▶ Requirement A
Please check the excerpt on solving equations below and decide whether each statement agrees with it, answering yes or no and quoting the words that settle it: (i) In Question 7, the denominator x^2 + x – 6 factors as (x – 2)(x + 3). (ii) In Question 7, the candidate root x = 1 is rejected because it makes the denominator zero. (iii) The correct answer to Question 7 is E.
▶ Requirement B
Pick up the excerpt on solving equations after its final sentence and continue it.

▶ Excerpt
However, we must satisfy the domain constraint: $x^3 – 8 \neq 0 \Rightarrow x \neq 2$.
Therefore, $x = 2$ is an extraneous solution.
The only valid solution is:
\[
S = \{ 5 \}
\]
\(\textbf{Correct Answer: E} \)
QUESTION 7
What is the product of the roots of the equation?
\[
\frac{x + 1}{x – 2} – \frac{1}{x + 3} = \frac{9}{x^2 + x – 6}
\]
\[
\text{A) } -2 \quad
\text{B) } -3 \quad
\text{C) } -4 \quad
\text{D) } -5 \quad
\text{E) } -6
\]
Solution:
Factor the denominator on the right side: $x^2 + x – 6 = (x – 2)(x + 3)$.
Move all terms to the left side and combine under the common denominator:
\[
\frac{(x + 1)(x + 3) – 1(x – 2) – 9}{(x – 2)(x + 3)} = 0
\]
\[
\Rightarrow \frac{(x^2 + 4x + 3) – x + 2 – 9}{(x – 2)(x + 3)} = 0
\]
\[
\Rightarrow \frac{x^2 + 3x – 4}{(x – 2)(x + 3)} = 0
\]
Factor the new numerator:
\[
\frac{(x – 1)(x + 4)}{(x – 2)(x + 3)} = 0
\]
This yields candidate roots of $x = 1$ and $x = -4$. Neither value makes the denominator zero ($x \neq 2, x \neq -3$).
Thus, the product of the roots is:
\[
x_1 \cdot x_2 = 1 \cdot (-4) = -4
\]
\(\textbf{Correct Answer: C} \)
2)Equations Solvable Using Substitution (Auxiliary Variables):
Example:
Find the solution set of the equation $x^6 – 7x^3 – 8 = 0$.

▶ Supplied material
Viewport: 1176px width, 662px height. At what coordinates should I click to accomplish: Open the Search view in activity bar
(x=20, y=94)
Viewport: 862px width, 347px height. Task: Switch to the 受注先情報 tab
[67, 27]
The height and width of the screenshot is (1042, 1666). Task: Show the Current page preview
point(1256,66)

...

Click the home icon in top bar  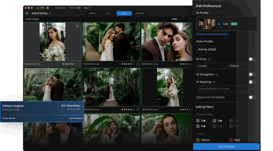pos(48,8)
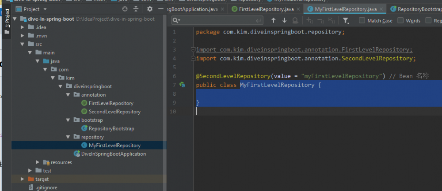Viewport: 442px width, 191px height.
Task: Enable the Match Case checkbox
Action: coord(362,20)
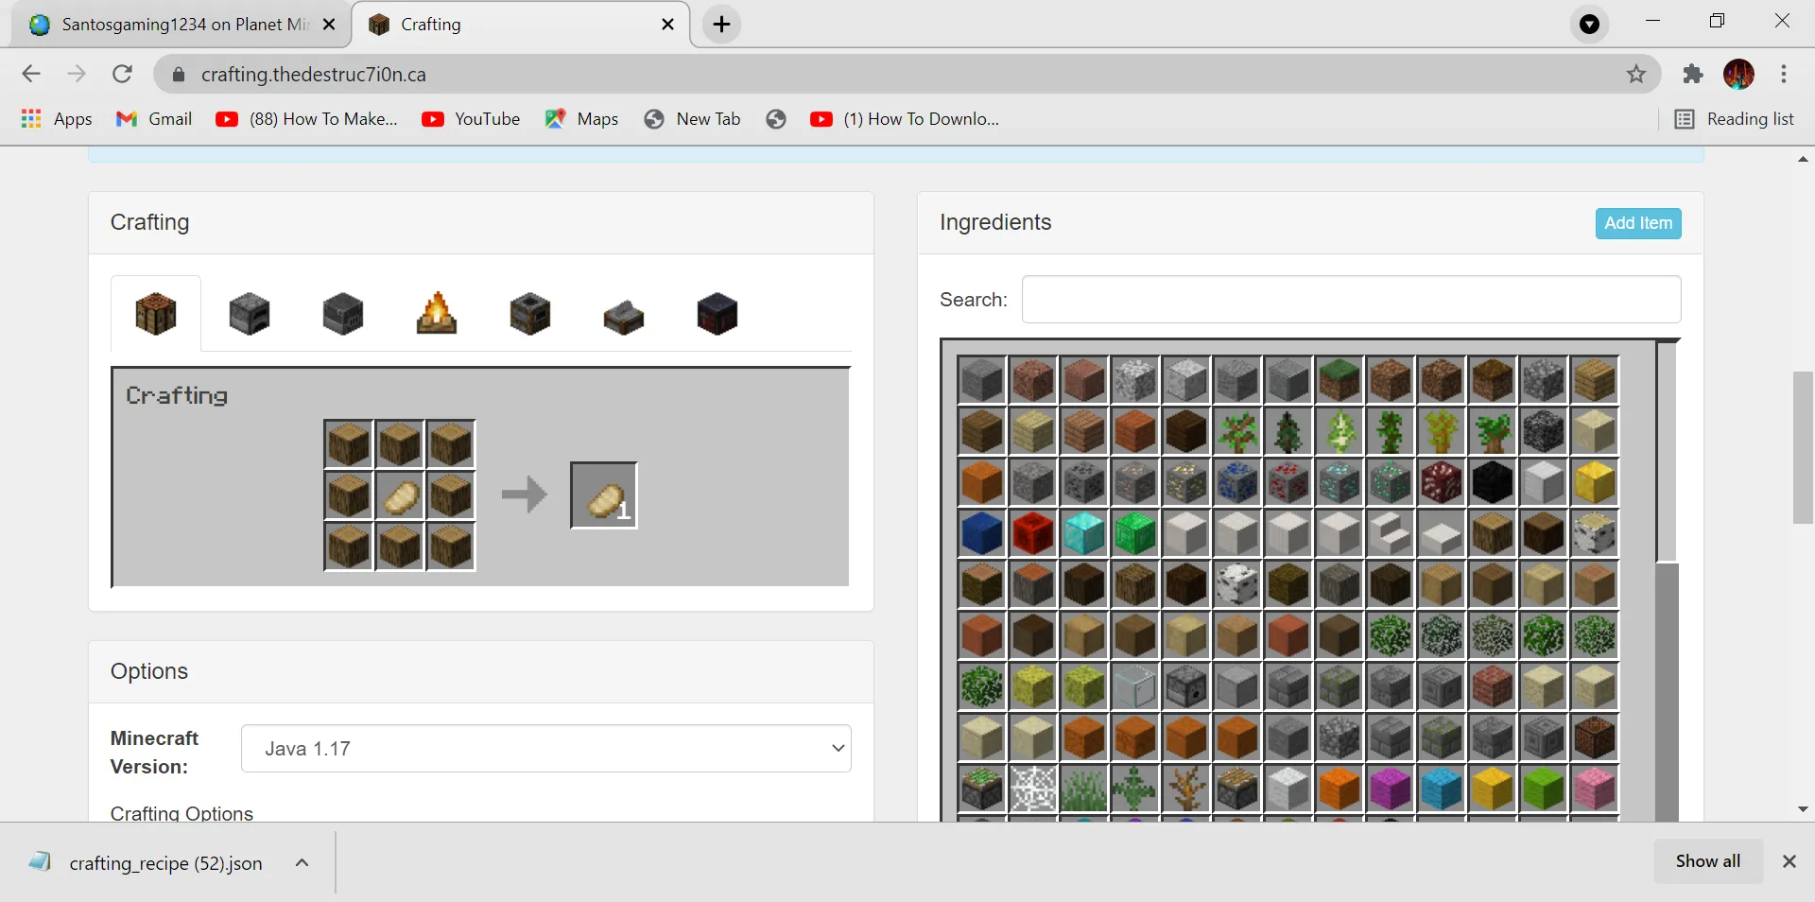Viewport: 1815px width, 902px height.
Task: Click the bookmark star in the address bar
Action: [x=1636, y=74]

▶ Task response A
(i) Yes: "x^2 + x – 6 = (x – 2)(x + 3)"
(ii) No: "Neither value makes the denominator zero"
(iii) No: "Correct Answer: C"

▶ Task response B
Let $x^3 = t$. Substituting this into the equation transforms it into a quadratic:
\[
t^2 – 7t – 8 = 0 \Rightarrow (t – 8)(t + 1) = 0
\]
Substitute back $t = x^3$:
\[
(x^3 – 8)(x^3 + 1) = 0
\]
\[
\Rightarrow (x – 2)(x^2 + 2x + 4)(x + 1)(x^2 – x + 1) = 0
\]
For real roots, the quadratic terms $x^2 + 2x + 4 = 0$ and $x^2 – x + 1 = 0$ have a negative discriminant ($\Delta < 0$) and yield no real solutions.
Hence, the only real solutions come from:
\[
x – 2 = 0 \Rightarrow x_1 = 2 \quad \text{or} \quad x + 1 = 0 \Rightarrow x_2 = -1
\]
The real solution set is:
\[
S = \{ -1, 2 \}
\]
Example:
Find the solution set of the equation $2x + \sqrt{x} – 6 = 0$.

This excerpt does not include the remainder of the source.